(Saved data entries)
*** Begin section ***
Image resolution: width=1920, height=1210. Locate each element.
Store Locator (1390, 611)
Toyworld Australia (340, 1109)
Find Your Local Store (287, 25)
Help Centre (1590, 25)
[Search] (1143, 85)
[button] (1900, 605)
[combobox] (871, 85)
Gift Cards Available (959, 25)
*** End section ***
• [PROBLEM DESCRIPTION]
Please copy out each line in the entries that mentions the string "Store".

• [ANSWER AREA]
Store Locator (1390, 611)
Find Your Local Store (287, 25)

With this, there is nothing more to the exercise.